とても簡単に漫画やテレビドラマになりそうな。
直木賞?うーん。。そこまでの内容では無い様な気が。。

イン・ザ・プールの二作目、シリーズモノです。
伊良部先生という精神科医が、患者にきちんとした治療をしない代わりにビタミン注射を与え、更に彼らの私生活に土足で入り込んで知らない間に精神病を治してしまう、という作品。
テレビドラマには既になっているみたい。
主人公がメンズノンノの阿部さんでは、原作よりも美化されすぎですが。

一作一作は非常に読みやすくて面白く、オール讀物の連載として載っていたら、毎号楽しみにするだろうという気持ちはわかるのですが、同じテイストの作品の五本組みは正直言って少しクドイ。
そうそう、最初の「空中ブランコ」と最後の「女流作家」という作品は非常に良くできているなと思ったのですが、「女流作家」の主人公のジレンマと同じように、テイストが一緒なんですよ。全ての物語で。

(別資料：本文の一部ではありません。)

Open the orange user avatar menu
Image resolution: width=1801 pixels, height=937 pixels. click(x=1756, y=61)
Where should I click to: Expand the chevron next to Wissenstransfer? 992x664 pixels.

それはね、主人公の伊良部先生のキャラが一つだから仕方が無いといわれればそうなのかもしれないんだけれど。
直木賞の受賞作だと思って読むと…微妙ですね。

これだったら、こっちのほうが良かったかも。
風に舞いあがるビニールシート
風に舞いあがるビニールシート
森 絵都


こちらのね森さんはね技巧的にものすごく技術が高い!って思われるんですよ、読んでると。
まー難しい言葉で書くと、わかりにくいんだけど、簡単に言うと読み終わった後に
「うまいなー」と思うの。
一話一話に複線を敷いてあったりして、非常に上手!アッパレ!な感じ。
お話の内容的にはロマンチスト的部分や切なさを押してしまう部分が強く、上の空中ブランコと比較してはいけないとは思うし、全然違うジャンルのものだと思うんだけど、賞を取るという観点からいくと、コチラのほうがはるかに審査員に好まれそう。
悪く言うと、ちょっと優等生過ぎる。しかもそのはかなさが、女の子の優等生を髣髴とさせる。

どちらがどう、というわけじゃないんだけど普段はあまり読まない短編を読んだので、なんとなく比較してしまいました。